Mar 18 15:55:18 srv.xxx.biz systemd[1]: Started LSB: Starts Logstash as a daemon..

ON client machine i install Filebeat and start service but its not sending LOGS, so when i use this command

[root@srv1 ~]# systemctl status filebeat
● filebeat.service - filebeat
Loaded: loaded (/usr/lib/systemd/system/filebeat.service; enabled; vendor preset: disabled)
Active: active (running) since Sat 2017-03-18 15:56:03 EDT; 8min ago
Docs: https://www.elastic.co/guide/en/beats/filebeat/current/index.html
Main PID: 1586 (filebeat)
CGroup: /system.slice/filebeat.service
└─1586 /usr/bin/filebeat -c /etc/filebeat/filebeat.yml

Mar 18 15:56:03 srv1.xxx.biz systemd[1]: Started filebeat.
Mar 18 15:56:03 srv1.xxx.biz systemd[1]: Starting filebeat...
Mar 18 15:56:03 srv1.xxx.biz /usr/bin/filebeat[1586]: transport.go:125: SSL client failed to connect with: dial tcp xxx.xxx.242.35:5044: getsockopt: connection refused
[root@srv1 ~]#

even i use insecure: true option in config file as bellow

filebeat:
prospectors:
-
paths:
- /var/log/secure
- /var/log/messages
# - /var/log/*.log

  input_type: log

  document_type: syslog

registry_file: /var/lib/filebeat/registry

output:
logstash:
hosts: ["xxx.xxx.242.35:5044"]
bulk_max_size: 1024

tls:
  #certificate_authorities: ["/etc/pki/tls/certs/logstash-forwarder.crt"]
  insecure: true

shipper:

logging:
files:
rotateeverybytes: 10485760 # = 10MB

i also follow this link

and test my connection with this command

curl -v --cacert logstash-forwarder.crt https://xxx.xxx.242.35:5044

on both Server and Client i got this error
Failed connect to xxx.xxx.242.35:5044; Connection refused

when i try to use telnet command from client server
telnet xxx.xxx.242.35 5044
I got this error
telnet: connect to address xxx.xxx.242.35: Connection refused

also when i check in my server sudo netstat -plnt
I see this output
Proto Recv-Q Send-Q Local Address Foreign Address State PID/Program name
tcp 0 0 127.0.0.1:5601 0.0.0.0:* LISTEN 4521/node
tcp 0 0 0.0.0.0:111 0.0.0.0:* LISTEN 1/systemd
tcp 0 0 0.0.0.0:80 0.0.0.0:* LISTEN 4750/nginx: master
tcp 0 0 0.0.0.0:22 0.0.0.0:* LISTEN 882/sshd
tcp6 0 0 :::111 :::* LISTEN 795/rpcbind
tcp6 0 0 ::1:9200 :::* LISTEN 4369/java
tcp6 0 0 127.0.0.1:9200 :::* LISTEN 4369/java
tcp6 0 0 ::1:9300 :::* LISTEN 4369/java
tcp6 0 0 127.0.0.1:9300 :::* LISTEN 4369/java
tcp6 0 0 :::22 :::* LISTEN 882/sshd

how can i fix this issue...
I try my best from 2 days but no Luck...
Thanks

There definitively seems to be an issue between with the connection between filebeat and LS. Which versions of Filebeat, Logstash, Elasticsearch are you using?
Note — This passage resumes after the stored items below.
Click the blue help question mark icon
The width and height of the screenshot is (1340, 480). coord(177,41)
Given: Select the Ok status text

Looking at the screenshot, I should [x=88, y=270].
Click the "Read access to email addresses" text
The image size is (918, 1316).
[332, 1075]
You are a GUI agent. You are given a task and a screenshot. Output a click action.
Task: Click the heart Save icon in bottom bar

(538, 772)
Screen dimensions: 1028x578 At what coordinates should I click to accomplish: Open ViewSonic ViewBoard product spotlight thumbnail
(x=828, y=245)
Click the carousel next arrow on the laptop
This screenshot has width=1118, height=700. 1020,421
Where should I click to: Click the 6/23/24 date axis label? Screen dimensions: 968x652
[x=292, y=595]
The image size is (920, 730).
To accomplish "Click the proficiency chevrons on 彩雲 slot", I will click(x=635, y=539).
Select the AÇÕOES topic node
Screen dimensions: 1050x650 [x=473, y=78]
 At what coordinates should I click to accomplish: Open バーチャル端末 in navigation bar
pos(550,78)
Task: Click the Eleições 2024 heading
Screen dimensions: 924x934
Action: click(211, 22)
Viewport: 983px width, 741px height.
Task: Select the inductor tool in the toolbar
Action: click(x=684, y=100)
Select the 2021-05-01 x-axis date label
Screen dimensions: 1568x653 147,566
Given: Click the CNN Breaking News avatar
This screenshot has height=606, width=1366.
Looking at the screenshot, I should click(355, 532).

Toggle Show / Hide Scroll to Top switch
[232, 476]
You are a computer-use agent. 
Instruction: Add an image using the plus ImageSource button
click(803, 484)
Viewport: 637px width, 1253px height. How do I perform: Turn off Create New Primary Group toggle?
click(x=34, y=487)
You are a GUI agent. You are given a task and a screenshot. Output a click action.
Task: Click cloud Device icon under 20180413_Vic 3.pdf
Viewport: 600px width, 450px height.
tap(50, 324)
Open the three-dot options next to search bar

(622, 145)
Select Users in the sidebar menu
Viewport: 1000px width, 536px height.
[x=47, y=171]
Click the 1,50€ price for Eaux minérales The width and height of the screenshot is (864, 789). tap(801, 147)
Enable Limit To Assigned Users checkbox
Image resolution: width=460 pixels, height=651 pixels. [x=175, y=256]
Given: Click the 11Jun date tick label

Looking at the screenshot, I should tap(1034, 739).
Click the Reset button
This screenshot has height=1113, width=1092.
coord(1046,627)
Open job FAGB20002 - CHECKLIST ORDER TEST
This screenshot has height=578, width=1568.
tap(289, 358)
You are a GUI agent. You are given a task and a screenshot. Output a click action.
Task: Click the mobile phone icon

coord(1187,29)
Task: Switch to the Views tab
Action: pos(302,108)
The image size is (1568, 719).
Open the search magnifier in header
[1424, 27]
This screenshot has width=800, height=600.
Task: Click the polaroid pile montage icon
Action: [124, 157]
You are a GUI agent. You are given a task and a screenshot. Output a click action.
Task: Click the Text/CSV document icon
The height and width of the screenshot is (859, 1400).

I strongly recommend you to follow the getting started here as it is up-to-date with all the recent changes: https://www.elastic.co/guide/en/beats/filebeat/current/filebeat-getting-started.html

Hello,

I have this error with my filebeat service status too. But when I edit my logstash configuration file, filebeat is working again. Could you check that and tell me if you have the same issue ?

Thanks.
Michael

Please properly format your posts (It's that unreadable, I just skimmed it). Use the </>-button for logs and configurations.

which Logstash and Filebeat version are you using? Do they match the blog-post versions? In 5.0 the SSL/TLS settings must use the ssl namespace, but you're using tls.

This topic was automatically closed 28 days after the last reply. New replies are no longer allowed.